Court Opinion

ID: 6814733
Source: CourtListenerOpinion
Date Created: 2022-07-23 18:59:14.124651+00
Date Added: 2024-06-11T16:03:48.923926
License: Public Domain

Sims, J.,
after making the foregoing statement, delivered the following opinion of the court:
*560[1] The sole question presented for our decision in the instant case is the following:
1. Was the defendant, Haun, although a common carrier of goods in Bridgewater, such carrier from Harrisonburg to Washington, at the time of the undertaking of carriage involved in this action?
This question must be answered in the negative.
It appears from the uncontroverted evidence in the case that the carriage of goods by the defendant from Harrison-burg to Washington was not the habitual business of the defendant, but a casual undertaking merely. He did not pursue the business of carrying goods over that route as a public employment. He had never held himself out as undertaking to carry goods for the public generally between those places.

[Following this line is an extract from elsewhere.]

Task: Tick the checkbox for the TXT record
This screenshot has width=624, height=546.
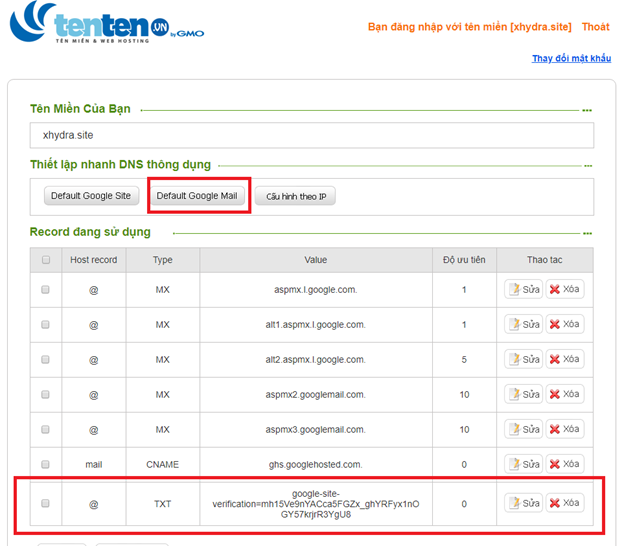Action: (x=45, y=504)
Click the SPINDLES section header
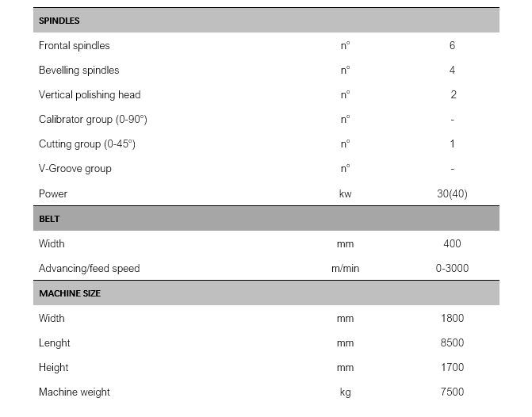Screen dimensions: 532x417 pyautogui.click(x=59, y=21)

[2, 3] By the great weight of authority, one of the essential requisites to constitute a person a common carrier of goods in a, particular instance is that the carriage in question must be over a route or within a territory over or within which there has been a general undertaking by the person— a holding of himself out as undertaking—to carry goods for the public generally, as a business, over that route or within that territory. Hutchinson on Carriers (3rd ed.), secs. 47,48, 49, 60; 1 Michie on Carriers, secs. 1 and 2; 6 Am. & Eng. Enc. of Law (2nd ed.), pp. 251, 252, 253; 10 C. J., p. 41, and authorities cited by these textbooks, too numerous to be cited here. The dominant and controlling factor, which is the test of the nature of the employment and which fixes the carriage as that of a common carrier, is the public profession, the public undertaking; and that undertaking fixes also both the character of the articles undertaken to be carried and the extent of the territory covered by the business. It is true 'that the undertaking need not be express. It may be implied from conduct. But if the undertaking is to be *561implied from conduct, it must be evidenced, as said in Fish v. Chapman, 2 Ga. 349, at p. 354, 46 Am. Dee. 393, “by a series of acts, by known habitual continuance in this line of business.”

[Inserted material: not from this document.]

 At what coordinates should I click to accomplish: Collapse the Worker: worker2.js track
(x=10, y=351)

As said in Hutchinson on Carriers, supra, sec. 60: “Must undertake to carry by customary * * * route.—Common carriers * * * undertake to carry * * * only * * * over the route to which their business is confined. Thus, common carriers * * * cannot be required to carry * * * by a route to which his business does not extend. And even if a carrier should in a particular instance, undertake by a special contract to carry goods by unusual and exceptional * * * routes, his liability would be based upon his contract and not by the ordinary rules governing common carriers.” (This is, of course, not applicable in cases where the common law rule has been changed by statute; but there is no such statute bearing upon the case before us.)
As said, however, by the same authority last cited, in another place (sec. 49): “What circumstances will be sufficient to invest the employment of the carrier in particular cases with the character of a public one, and what profession or course of dealing on his part will be considered as enough to constitute him a common carrier, instead of a private carrier for hire, is, however, sometimes a question of no little difficulty, and has given rise to a considerable diversity of opinion and controversy. The criterion by which it is to be determined whether he belongs to the one class or the other is generally considered to be whether he has held himself out or has advertised himself in his dealings or course of business with the public as being ready and willing, for hire, to carry perishable classes of goods for all those who may desire the transportation of such goods between places which he professes in this marnier *562his readiness and willingness to carry. If he has done so, he is, of course, to be regarded as a common carrier; but if not, he will be treated as a private carrier for hire.” (Italics supplied.) As shown by this authority, such is the rule in England and in a large majority of the American courts. To the same effect, see Carleton v. Boudar, 118 Va. 521, 525-7, 88 S. E. 174, 4 A. L. R. 1480.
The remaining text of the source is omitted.